Scientific classification
- Domain: Eukaryota
- Kingdom: Animalia
- Phylum: Arthropoda
- Class: Insecta
- Order: Lepidoptera
- Family: Lasiocampidae
- Genus: Philotherma
- Species: P. tandoensis
- Binomial name: Philotherma tandoensis Bethune-Baker, 1927

= Philotherma tandoensis =

- Authority: Bethune-Baker, 1927

Species of moth

Philotherma tandoensis is a moth in the family Lasiocampidae. It was described by George Thomas Bethune-Baker in 1927. It is found in Angola.

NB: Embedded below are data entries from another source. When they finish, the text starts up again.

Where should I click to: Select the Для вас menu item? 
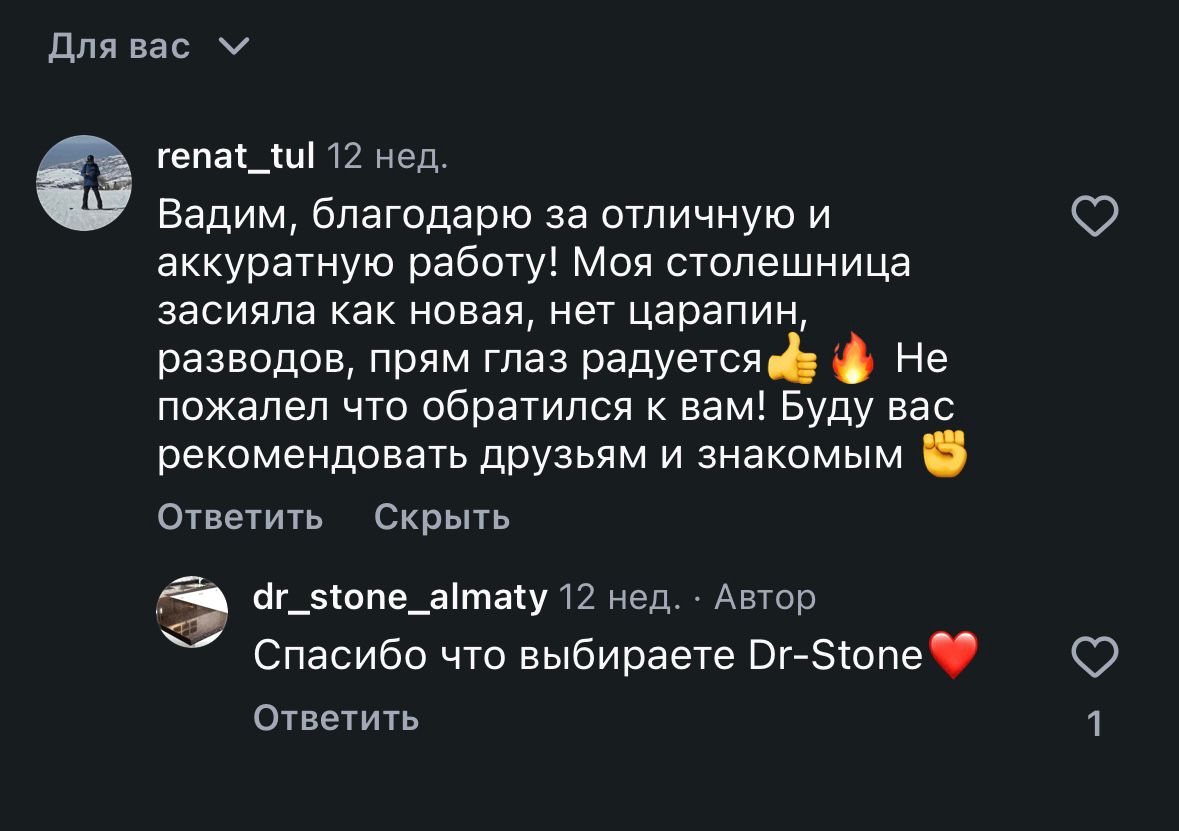116,45
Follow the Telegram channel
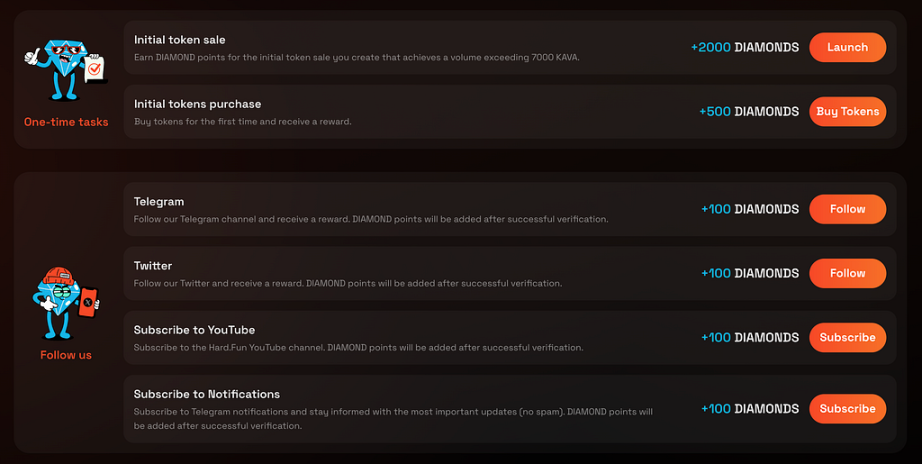Image resolution: width=922 pixels, height=464 pixels. [847, 209]
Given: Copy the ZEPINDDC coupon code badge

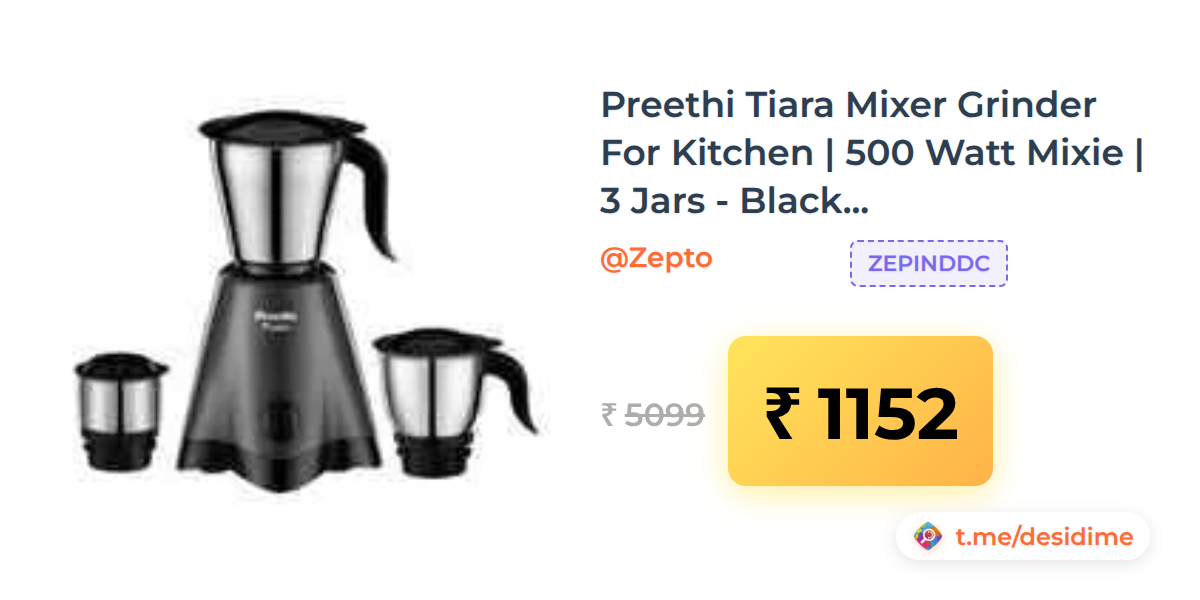Looking at the screenshot, I should point(929,264).
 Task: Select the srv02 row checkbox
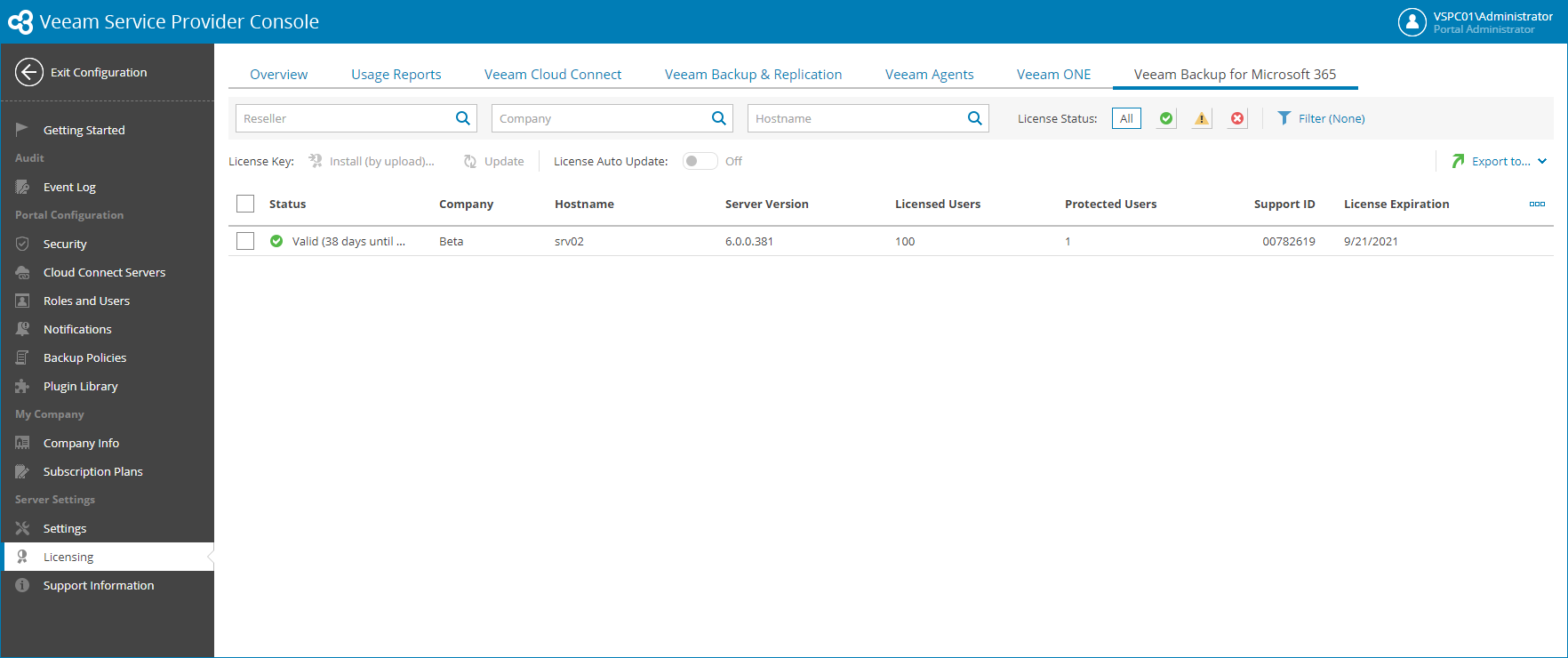click(245, 241)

The wingspan is about 72 mm. The wings are very pale grey, with a slight cinnamon tinge. The forewings have a slightly curved brown median line and an oblique straight postmedian line not reaching quite to the costa. Beyond this, the wing is clouded with cinnamon, and there is a submarginal row of nine indefinite internervular grey spots, broken outwards below the sixth. There is also a brown spot in the cell pupilled with white, and the median area is somewhat clouded with cinnamon. The hindwings have a postmedian brown line across the wing and a series of eight grey internervular spots that are more prominent on the underside. The central area is clouded with cinnamon.